= Ron Sharpe (baseball) =

Australian baseball player

Ronald Maxy Sharpe (11 March 1905 – 24 October 1972 in Adelaide, South Australia) is regarded as South Australia's and Australia's finest ever baseball player.

Sharpe began his representative baseball career when he played his first interstate game for South Australia as a pitcher in 1921 at the age of 16. He then went on to represent South Australia for more than 18 years, becoming vice-captain and selector in 1928 and again in 1930 before taking over the captaincy from 1932. Sharpe was one of the first players in the Claxton Shield, helping South Australia to victory in the inaugural 1934 Claxton Shield as well as 1935 where he pitched 15 innings in the final against New South Wales and the 1936 Claxton Shield. He retired in 1946, missing only 1926 and 1939 through illness and the war years. His most notable performance was striking out 19 batters while conceding only three hits and four walks against New South Wales in 1931.

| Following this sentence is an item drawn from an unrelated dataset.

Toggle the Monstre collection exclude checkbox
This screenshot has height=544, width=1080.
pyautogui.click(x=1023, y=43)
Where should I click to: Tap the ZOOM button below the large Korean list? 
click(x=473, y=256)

He played, pitched and coached the Goodwood Baseball Club in the South Australian Baseball League competition from 1922 to 1946, during which time the club won 16 premierships and was runner up four times. He won a number of league and club best-player awards in his time. His deeds also caused the Helms Foundation to present to the Australian Baseball Council (now Federation) a perpetual trophy to be awarded to the most valuable player in the Claxton Shield series each year. It is called the Ron Sharpe Trophy and was presented in his honour.

Sharpe was also an Australian representative on two occasions when an Australian representative team played a visiting American fleet in 1925 and Stanford University in 1928. Ron also represented South Australia in the Sheffield Shield cricket competition.

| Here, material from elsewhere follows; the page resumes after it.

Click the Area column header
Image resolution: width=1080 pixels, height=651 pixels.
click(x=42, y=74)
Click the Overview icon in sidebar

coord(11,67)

He was a baseball reporter for the 'Adelaide News' from 1923 to 1953. After his long and successful career as a player and coach, Sharpe became a dedicated administrator at club, league and Australian level. He was made a life member of the South Australian Baseball League in 1949. Sharpe was always a gentleman on and off the sporting field and was greatly admired.

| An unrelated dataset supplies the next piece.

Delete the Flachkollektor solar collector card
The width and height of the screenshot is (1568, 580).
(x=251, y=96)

Sharpe was inducted in the Sport Australia Hall of Fame in 1986 an inaugural inductee into the Baseball Australia Hall of Fame in 2005 and the National Sports Museum in 2008. He is also part of the Australia 75th Diamond Anniversary All-Star team as a pitcher.

Elder brother Cy (Cyril John Crutchfield Sharpe) entered the film industry. After Hollywood experience, he and Jack Bruce established Commonwealth Film Laboratories in Sydney c.1926, a firm which eventually became Colorfilm. There was an associated film studio located in the Sydney Showground. Most of Cy's life was spent in California.